# DATASET ROWS
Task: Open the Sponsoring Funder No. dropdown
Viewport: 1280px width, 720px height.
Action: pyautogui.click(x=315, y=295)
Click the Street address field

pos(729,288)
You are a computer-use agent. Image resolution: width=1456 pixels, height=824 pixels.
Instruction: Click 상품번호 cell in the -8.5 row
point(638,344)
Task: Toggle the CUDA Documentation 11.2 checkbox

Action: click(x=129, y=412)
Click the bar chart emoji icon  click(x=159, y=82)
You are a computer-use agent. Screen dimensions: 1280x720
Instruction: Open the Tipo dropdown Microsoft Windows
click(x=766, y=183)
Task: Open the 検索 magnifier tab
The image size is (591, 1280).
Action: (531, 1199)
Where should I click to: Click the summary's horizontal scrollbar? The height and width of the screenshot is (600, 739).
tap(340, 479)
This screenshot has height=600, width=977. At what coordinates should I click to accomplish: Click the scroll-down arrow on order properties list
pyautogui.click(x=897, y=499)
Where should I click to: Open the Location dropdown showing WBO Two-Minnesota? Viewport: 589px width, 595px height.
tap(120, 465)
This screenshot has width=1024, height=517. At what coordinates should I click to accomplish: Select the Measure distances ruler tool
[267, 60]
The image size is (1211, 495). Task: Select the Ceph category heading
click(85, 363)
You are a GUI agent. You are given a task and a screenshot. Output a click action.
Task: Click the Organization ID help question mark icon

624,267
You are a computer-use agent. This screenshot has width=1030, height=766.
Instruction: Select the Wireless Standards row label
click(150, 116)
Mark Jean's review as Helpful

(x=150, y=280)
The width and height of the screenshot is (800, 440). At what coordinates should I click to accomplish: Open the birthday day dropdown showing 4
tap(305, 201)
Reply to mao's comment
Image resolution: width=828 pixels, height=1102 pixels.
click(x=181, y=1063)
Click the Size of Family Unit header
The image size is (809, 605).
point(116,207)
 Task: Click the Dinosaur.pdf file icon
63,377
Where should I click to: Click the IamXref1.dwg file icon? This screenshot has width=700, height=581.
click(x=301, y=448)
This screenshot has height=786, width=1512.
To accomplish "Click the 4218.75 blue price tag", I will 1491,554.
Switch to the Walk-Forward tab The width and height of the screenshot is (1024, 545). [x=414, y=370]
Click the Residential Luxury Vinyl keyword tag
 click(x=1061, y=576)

# THE PROBLEM
Format every line of the listing above as a Markdown table with the columns Row and Listing line. Leave out the blank lines.

# THE REPLY
| Row | Listing line |
|---|---|
| 1 | Task: Open the Sponsoring Funder No. dropdown |
| 2 | Viewport: 1280px width, 720px height. |
| 3 | Action: pyautogui.click(x=315, y=295) |
| 4 | Click the Street address field |
| 5 | pos(729,288) |
| 6 | You are a computer-use agent. Image resolution: width=1456 pixels, height=824 pixels. |
| 7 | Instruction: Click 상품번호 cell in the -8.5 row |
| 8 | point(638,344) |
| 9 | Task: Toggle the CUDA Documentation 11.2 checkbox |
| 10 | Action: click(x=129, y=412) |
| 11 | Click the bar chart emoji icon  click(x=159, y=82) |
| 12 | You are a computer-use agent. Screen dimensions: 1280x720 |
| 13 | Instruction: Open the Tipo dropdown Microsoft Windows |
| 14 | click(x=766, y=183) |
| 15 | Task: Open the 検索 magnifier tab |
| 16 | The image size is (591, 1280). |
| 17 | Action: (531, 1199) |
| 18 | Where should I click to: Click the summary's horizontal scrollbar? The height and width of the screenshot is (600, 739). |
| 19 | tap(340, 479) |
| 20 | This screenshot has height=600, width=977. At what coordinates should I click to accomplish: Click the scroll-down arrow on order properties list |
| 21 | pyautogui.click(x=897, y=499) |
| 22 | Where should I click to: Open the Location dropdown showing WBO Two-Minnesota? Viewport: 589px width, 595px height. |
| 23 | tap(120, 465) |
| 24 | This screenshot has width=1024, height=517. At what coordinates should I click to accomplish: Select the Measure distances ruler tool |
| 25 | [267, 60] |
| 26 | The image size is (1211, 495). Task: Select the Ceph category heading |
| 27 | click(85, 363) |
| 28 | You are a GUI agent. You are given a task and a screenshot. Output a click action. |
| 29 | Task: Click the Organization ID help question mark icon |
| 30 | 624,267 |
| 31 | You are a computer-use agent. This screenshot has width=1030, height=766. |
| 32 | Instruction: Select the Wireless Standards row label |
| 33 | click(150, 116) |
| 34 | Mark Jean's review as Helpful |
| 35 | (x=150, y=280) |
| 36 | The width and height of the screenshot is (800, 440). At what coordinates should I click to accomplish: Open the birthday day dropdown showing 4 |
| 37 | tap(305, 201) |
| 38 | Reply to mao's comment |
| 39 | Image resolution: width=828 pixels, height=1102 pixels. |
| 40 | click(x=181, y=1063) |
| 41 | Click the Size of Family Unit header |
| 42 | The image size is (809, 605). |
| 43 | point(116,207) |
| 44 |  Task: Click the Dinosaur.pdf file icon |
| 45 | 63,377 |
| 46 | Where should I click to: Click the IamXref1.dwg file icon? This screenshot has width=700, height=581. |
| 47 | click(x=301, y=448) |
| 48 | This screenshot has height=786, width=1512. |
| 49 | To accomplish "Click the 4218.75 blue price tag", I will 1491,554. |
| 50 | Switch to the Walk-Forward tab The width and height of the screenshot is (1024, 545). [x=414, y=370] |
| 51 | Click the Residential Luxury Vinyl keyword tag |
| 52 |  click(x=1061, y=576) |